In surveying 1,162 medical practices with 20 or more doctors, researchers found that under half—42 percent—reported that most of their doctors used electronic medical records "with basic functionalities." Only about a third used primary care teams at the majority of their practice sites. Under a third maintained registries of patients with specific diseases to better manage treatment of those conditions. Only one of four used nurses to routinely manage care for patients with severe illness.

While 65 percent of the practices ran some form of quality improvement program, only 34 percent provided doctors with feedback on their performance for at least four of five clinical conditions measured. Fewer than half did much in the way of issuing reminders to patients and assessing their health risks. "Only 10 percent reported that most of their physicians would 'strongly agree' with statements that the group regularly incorporates feedback from patients in improving care and developing new services," the researchers wrote. Only about 30 percent said doctors communicated with patients by e-mail message even occasionally.

But Glenn D. Steele, president of Pennsylvania-based Geisinger Health System, told the forum sponsored by Health Affairs that results from a Geisinger pilot test of the medical home concept were "probably one of the most dramatic things I've seen in 30 years of practice and leadership." Geisinger's use of the model delivered a 20 percent reduction in hospital admissions at two pilot sites according to very preliminary data cited by another study in Health Affairs authored by Geisinger chief technology officer Ronald Paulus, Commonwealth Fund President Karen Davis, and Steele. The data also showed a 7 percent total reduction in medical costs. Geisinger now plans to expand the program to 10 more clinical sites.

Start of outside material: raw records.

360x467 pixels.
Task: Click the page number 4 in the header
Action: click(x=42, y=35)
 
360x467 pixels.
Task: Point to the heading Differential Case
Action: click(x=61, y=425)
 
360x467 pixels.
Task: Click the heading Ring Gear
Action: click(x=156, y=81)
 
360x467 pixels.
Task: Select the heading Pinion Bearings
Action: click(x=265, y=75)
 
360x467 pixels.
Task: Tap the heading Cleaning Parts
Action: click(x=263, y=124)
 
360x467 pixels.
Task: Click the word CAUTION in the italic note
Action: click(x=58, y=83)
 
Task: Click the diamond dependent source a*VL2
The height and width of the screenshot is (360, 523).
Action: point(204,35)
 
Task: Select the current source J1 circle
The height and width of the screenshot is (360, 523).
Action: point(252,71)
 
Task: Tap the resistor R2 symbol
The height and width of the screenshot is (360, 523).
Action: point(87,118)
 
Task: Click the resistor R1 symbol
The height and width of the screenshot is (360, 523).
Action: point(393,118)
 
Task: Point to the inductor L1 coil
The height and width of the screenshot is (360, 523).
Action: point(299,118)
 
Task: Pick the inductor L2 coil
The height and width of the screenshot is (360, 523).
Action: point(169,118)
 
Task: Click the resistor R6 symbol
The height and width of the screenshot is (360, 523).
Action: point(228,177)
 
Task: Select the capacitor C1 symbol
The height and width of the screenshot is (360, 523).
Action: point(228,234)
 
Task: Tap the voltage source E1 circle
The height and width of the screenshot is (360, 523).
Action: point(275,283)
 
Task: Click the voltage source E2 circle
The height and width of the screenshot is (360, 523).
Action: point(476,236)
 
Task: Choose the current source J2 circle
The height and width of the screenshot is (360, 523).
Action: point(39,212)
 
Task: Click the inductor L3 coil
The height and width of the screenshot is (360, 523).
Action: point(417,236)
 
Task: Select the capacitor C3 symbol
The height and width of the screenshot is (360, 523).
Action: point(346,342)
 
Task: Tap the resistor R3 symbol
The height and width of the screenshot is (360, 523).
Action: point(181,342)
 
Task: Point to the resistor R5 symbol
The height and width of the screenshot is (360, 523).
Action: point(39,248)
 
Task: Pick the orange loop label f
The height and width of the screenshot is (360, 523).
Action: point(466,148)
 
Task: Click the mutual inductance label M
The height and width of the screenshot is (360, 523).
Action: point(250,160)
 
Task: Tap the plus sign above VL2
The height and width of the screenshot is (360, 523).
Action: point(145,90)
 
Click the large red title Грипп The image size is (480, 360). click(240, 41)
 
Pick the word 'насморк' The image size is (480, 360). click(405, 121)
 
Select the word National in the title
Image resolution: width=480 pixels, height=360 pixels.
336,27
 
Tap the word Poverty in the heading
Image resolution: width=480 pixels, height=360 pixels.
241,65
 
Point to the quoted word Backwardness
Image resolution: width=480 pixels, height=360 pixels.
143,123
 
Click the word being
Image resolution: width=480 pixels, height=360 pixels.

The Geisinger model entailed monthly payments of $1,800 per doctor to recognize the expanded scope of practice. Monthly stipends of $5,000 for every 1,000 Medicare patients are also paid to the practice to help finance additional staff and extended hours. The program features round-the-clock access to primary and specialty care, a "personal care navigator" to respond to patient inquiries, and the use of nurse care coordinators.

There are other signs of the medical home concept making small inroads into actual medical practice. The National Committee for Quality Assurance, an industry-based standards-setting group, has begun a program to recognize medical practices as medical homes. The Rittenhouse study also noted that advocates of the medical home concept are encouraged by the use of the concept in the North Carolina Medicaid program, quoting an estimate that it saved the state government $231 million in fiscal years 2005 and 2006.

But Rittenhouse warned that a transformation based on the medical home won't happen overnight. "Medical groups are being asked to make fundamental changes in the way they deliver care and make up-front investments in electronic systems and personnel, which are not routinely compensated."

Urban Institute analyst Robert Berenson cautioned the forum that the concept is at risk of becoming the latest "failed silver bullet" in health care because of the challenges involved in implementing it and high expectations surrounding it. He warned that it is no substitute for separate efforts needed to build up the nation's primary care workforce. And Harvard Business School lecturer Richard Bohmer warned that system planners will get things wrong if they focus too much on the resources needed to make the medical home concept work and not enough on the nature of the work providers must perform. Steele noted that widespread adoption would have a major impact throughout the system. A dramatic reduction in inpatient admissions would entail a fundamental change in the services delivered by hospitals, he said.

It would involve paring away services and staff layoffs—"a tough thing," Steele noted.